[Screen grounding records]
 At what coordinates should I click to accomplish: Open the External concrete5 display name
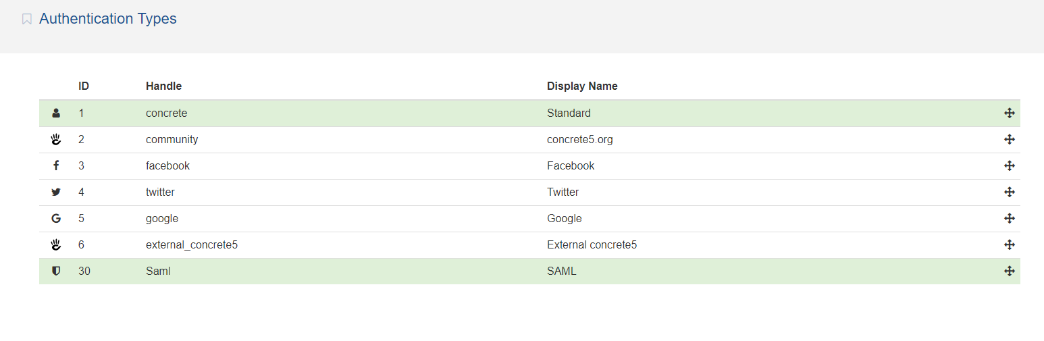(x=592, y=245)

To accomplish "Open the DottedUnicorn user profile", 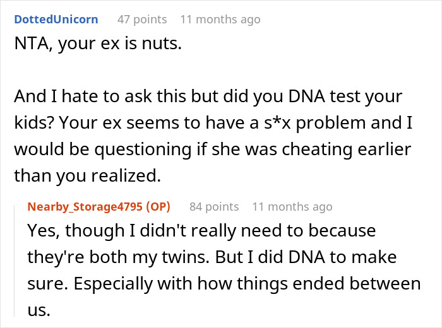I will (x=56, y=20).
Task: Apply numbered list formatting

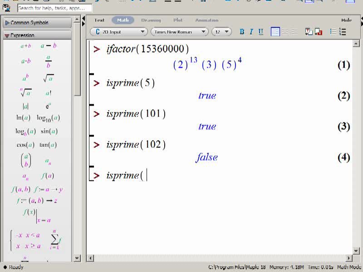Action: (x=343, y=32)
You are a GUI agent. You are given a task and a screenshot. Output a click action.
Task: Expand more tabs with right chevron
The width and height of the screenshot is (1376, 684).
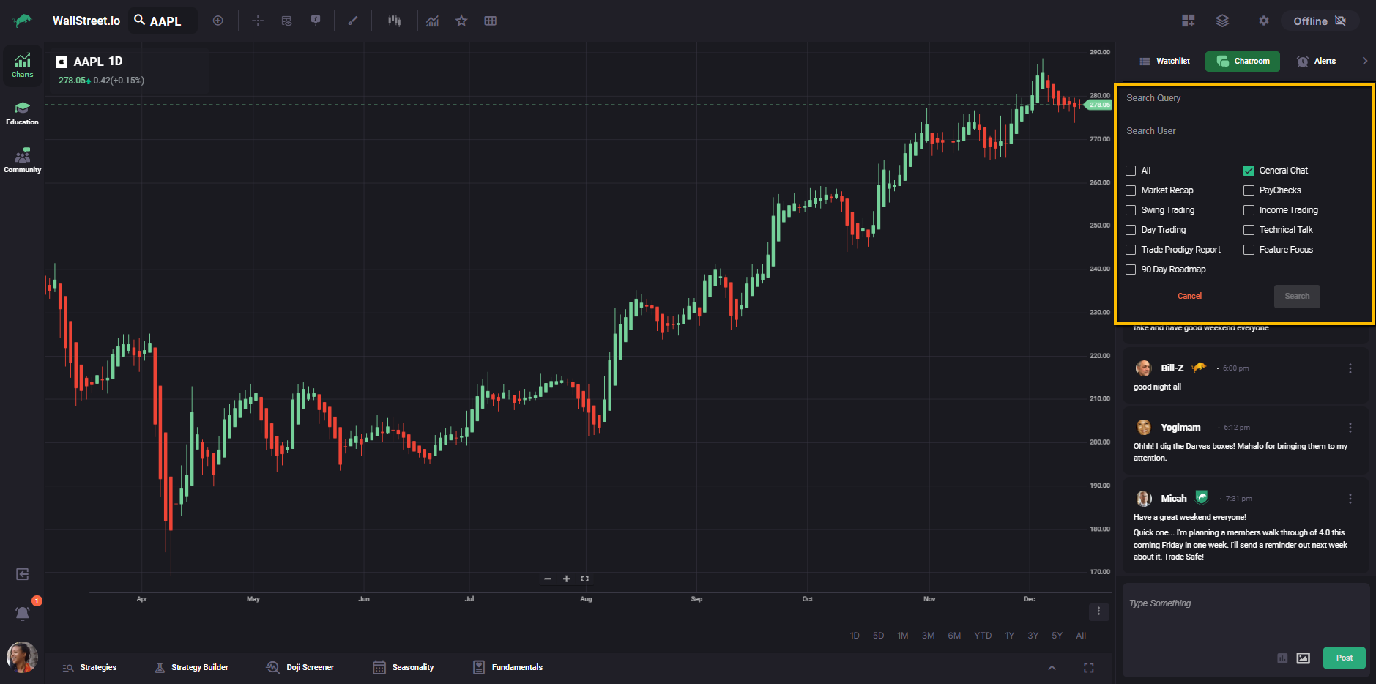(x=1364, y=61)
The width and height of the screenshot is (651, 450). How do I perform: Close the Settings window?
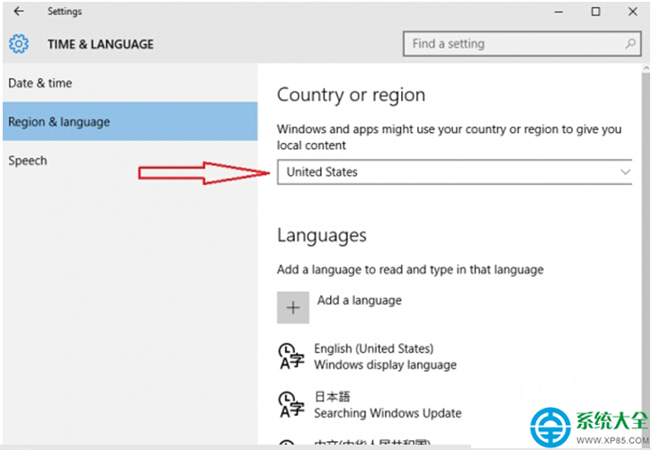tap(633, 12)
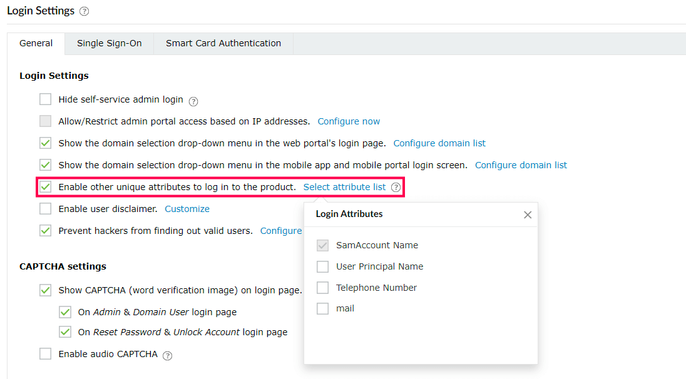The height and width of the screenshot is (379, 686).
Task: Click help icon beside Enable audio CAPTCHA
Action: point(167,355)
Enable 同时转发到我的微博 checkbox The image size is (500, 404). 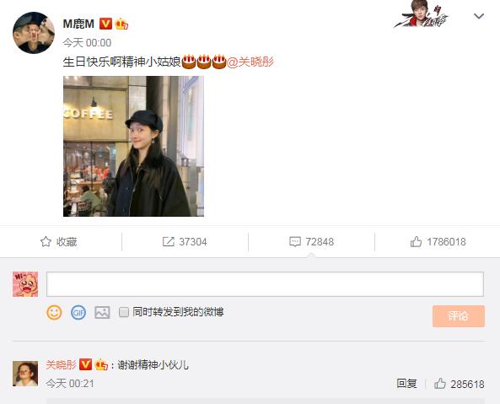pyautogui.click(x=124, y=312)
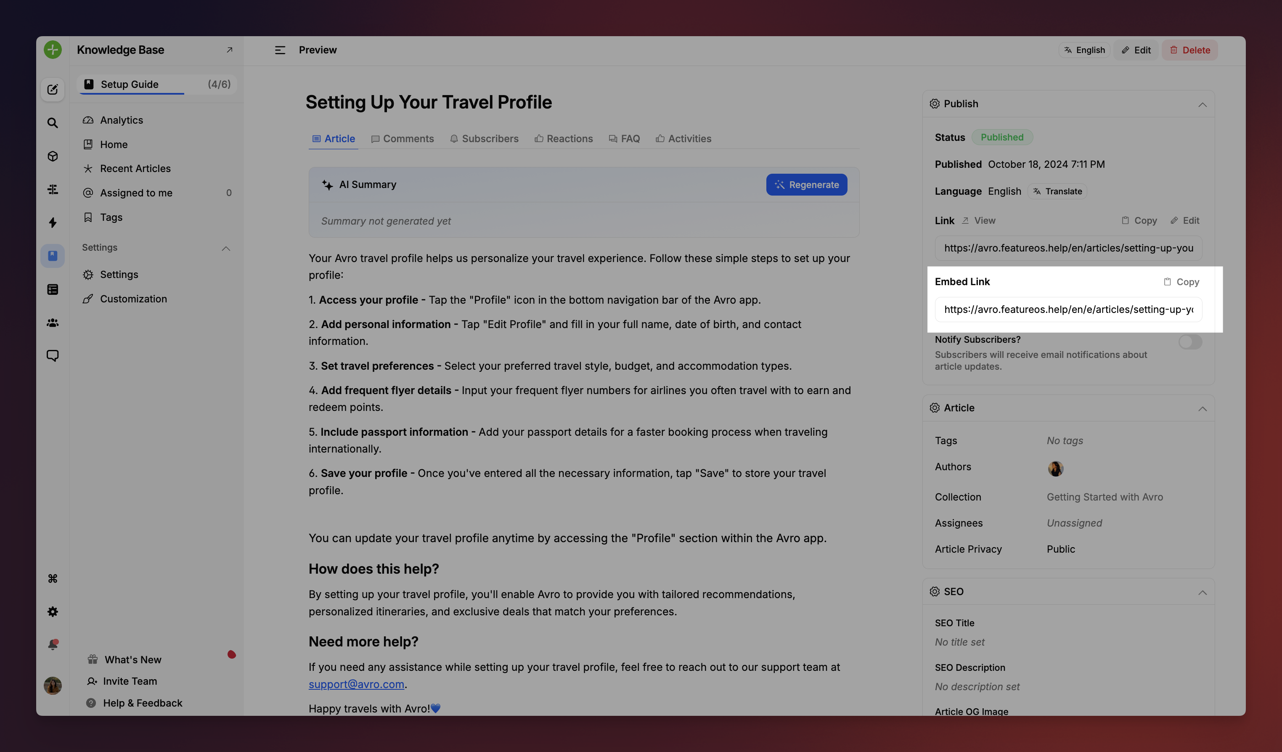This screenshot has width=1282, height=752.
Task: Collapse the Article panel chevron
Action: (x=1202, y=409)
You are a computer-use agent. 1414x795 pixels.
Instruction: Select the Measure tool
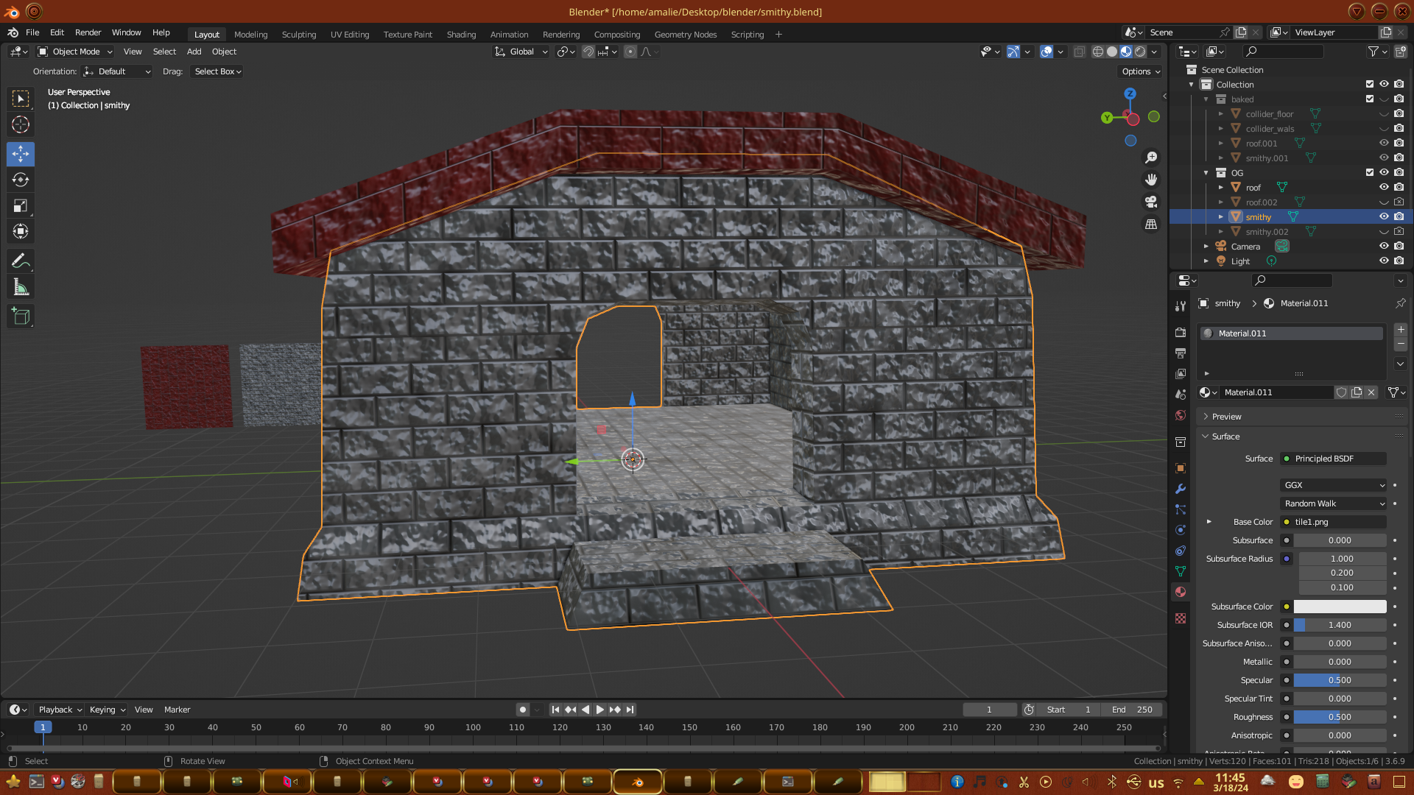(21, 288)
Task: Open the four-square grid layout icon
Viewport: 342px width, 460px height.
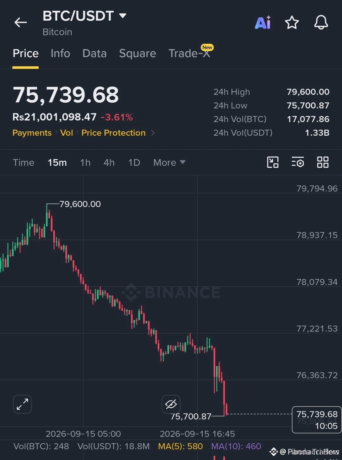Action: pos(323,162)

→ **Stated problem**
Count the lines in the records that contain the word "icon". Give only the number.

→ **Expected answer**
2